Regardless of these intrigues, Nigel West suggested, in A Matter of Trust, his history of MI5 between 1945 and 1972, quite reasonably that an ‘insider’ appointment would have been impossible in the political climate of 1945-1946, what with a rampant Labour Party in power, harbouring resentment about the role that MI5 had played in anti-socialist endeavours going back to the Zinoviev Letter incident of 1924. Yet West, while choosing to list some of Liddell’s drawbacks (see below) at this stage of the narrative, still judged that Liddell could well have been selected for the post had Churchill won the election. The fact was that Churchill returned, and Liddell again lost.

Another Chance

When Sillitoe’s time was over in 1953, Liddell still considered himself a candidate for Director-General, and faced the Appointments Board in the Cabinet Office on April 14. (West reproduces his Diary entry from that evening.) It appears that our hero had not prepared himself well for the ordeal. Perhaps he should have been alarmed that a selection process was under way, rather than a simple appointment, and that one of his subordinates was also being encouraged to present himself. When the Chairman, Sir Edward Bridges, asked him what qualifications he thought were appropriate for the directorship, Liddell recorded: “I said while this was a little difficult to answer, I felt strongly somebody was need who had a fairly intimate knowledge of the workings of the machine.” That was the tentative response of an Administrator, not a Leader. Later: “Bridges asked me at the end whether I had any other points which had not been covered, and on reflection I rather regret that I did not say something about the morale of the staff and the importance of making people feel that it was possible for them to rise to the top.” He regretted not saying other things, but his half hour was up. He had blown his opportunity to impress.

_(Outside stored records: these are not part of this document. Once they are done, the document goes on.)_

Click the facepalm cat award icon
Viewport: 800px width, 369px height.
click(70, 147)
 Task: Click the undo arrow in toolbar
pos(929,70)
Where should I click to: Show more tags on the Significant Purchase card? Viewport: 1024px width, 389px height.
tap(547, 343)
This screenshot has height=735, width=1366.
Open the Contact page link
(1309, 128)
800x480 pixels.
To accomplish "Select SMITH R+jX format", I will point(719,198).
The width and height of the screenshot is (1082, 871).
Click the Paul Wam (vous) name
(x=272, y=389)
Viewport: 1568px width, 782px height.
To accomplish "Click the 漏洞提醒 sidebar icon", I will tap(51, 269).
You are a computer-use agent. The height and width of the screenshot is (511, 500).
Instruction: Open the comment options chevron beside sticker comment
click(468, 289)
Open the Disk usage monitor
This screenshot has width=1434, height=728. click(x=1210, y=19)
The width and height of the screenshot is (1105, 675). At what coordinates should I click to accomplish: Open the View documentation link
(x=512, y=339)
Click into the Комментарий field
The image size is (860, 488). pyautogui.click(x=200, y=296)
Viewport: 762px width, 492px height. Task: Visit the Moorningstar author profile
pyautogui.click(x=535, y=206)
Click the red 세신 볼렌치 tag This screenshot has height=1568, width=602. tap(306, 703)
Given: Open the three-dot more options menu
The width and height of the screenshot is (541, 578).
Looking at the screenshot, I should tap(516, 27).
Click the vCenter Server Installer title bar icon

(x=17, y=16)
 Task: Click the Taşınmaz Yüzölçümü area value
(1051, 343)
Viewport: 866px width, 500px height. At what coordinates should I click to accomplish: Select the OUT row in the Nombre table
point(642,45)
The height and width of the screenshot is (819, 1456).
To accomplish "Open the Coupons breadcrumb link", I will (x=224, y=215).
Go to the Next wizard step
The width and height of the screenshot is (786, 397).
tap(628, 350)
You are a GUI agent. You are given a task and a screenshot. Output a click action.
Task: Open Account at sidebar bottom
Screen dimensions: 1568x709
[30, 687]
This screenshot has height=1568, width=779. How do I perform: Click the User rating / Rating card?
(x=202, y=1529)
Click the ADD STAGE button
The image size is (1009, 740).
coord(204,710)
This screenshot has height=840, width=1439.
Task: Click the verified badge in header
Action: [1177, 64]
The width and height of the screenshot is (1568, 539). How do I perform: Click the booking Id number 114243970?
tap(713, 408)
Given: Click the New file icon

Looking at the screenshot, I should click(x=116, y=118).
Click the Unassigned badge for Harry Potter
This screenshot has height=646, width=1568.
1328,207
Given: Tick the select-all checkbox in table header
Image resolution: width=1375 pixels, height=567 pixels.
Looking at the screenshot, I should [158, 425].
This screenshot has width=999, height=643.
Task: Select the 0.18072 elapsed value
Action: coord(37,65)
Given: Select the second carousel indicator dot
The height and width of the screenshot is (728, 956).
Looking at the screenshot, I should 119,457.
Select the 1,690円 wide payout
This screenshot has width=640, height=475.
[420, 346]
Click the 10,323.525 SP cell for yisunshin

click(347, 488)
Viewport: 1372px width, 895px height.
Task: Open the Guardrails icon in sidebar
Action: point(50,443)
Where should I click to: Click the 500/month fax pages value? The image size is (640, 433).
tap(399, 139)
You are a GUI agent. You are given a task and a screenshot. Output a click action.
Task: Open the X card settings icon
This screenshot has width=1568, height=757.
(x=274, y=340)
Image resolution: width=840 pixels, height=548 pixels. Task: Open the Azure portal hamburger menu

Even his latest sally probably misread how his officers thought. Few of them nursed such ambitions, I imagine, but no doubt wanted some better reward for doing a job they loved well. For example, Michael Jago (the same) in his biography of John Bingham, The Spy Who Was George Smiley, relates how Maxwell Knight tried to convince Bingham to replace him as head of the agent-runners. Jago writes: “He strenuously resisted promotion, pointing out that his skills lay as an agent runner, not as a manager of agent runners. The administrative nature of such a job did not appeal to him; his agents were loyal to him and he reciprocated that loyalty.” This is the dilemma of the Expert that can be found in any business, and is one I encountered myself: should he or she take on managerial duties in order to gain promotion and higher pay, or can the mature expert, with his specialist skills more usefully employed, enjoy the same status as those elevated to management roles?

Dick White

Liddell was devastated when he did not get the job, especially since his underling, Dick White, whom he had trained, was indeed appointed, thus contradicting the fact of White’s ‘despondent’ mood after his interview, which he had communicated to Liddell. The authorised historian of MI5, Christopher Andrew, reported the judgment of the selection committee, which acknowledged that Liddell had ‘unrivalled experience of the type of intelligence dealt with in MI5, knowledge of contemporary Communist mentality and tactics and an intuitive capacity to handle the difficult problems involved’. But ‘It has been said [‘by whom?’: coldspur] that he is not a good organiser and lacks forcefulness. And doubts have been expressed as to whether he would be successful in dealing with Ministers, with heads of department and with delegates of other countries.’ This was a rather damning – though bureaucratically anonymous – indictment, which classified Liddell as not only an unsuitable Leader, but as a poor Administrator/Manager as well, which would tend to belie the claim that he had much support from within MI5’s ranks.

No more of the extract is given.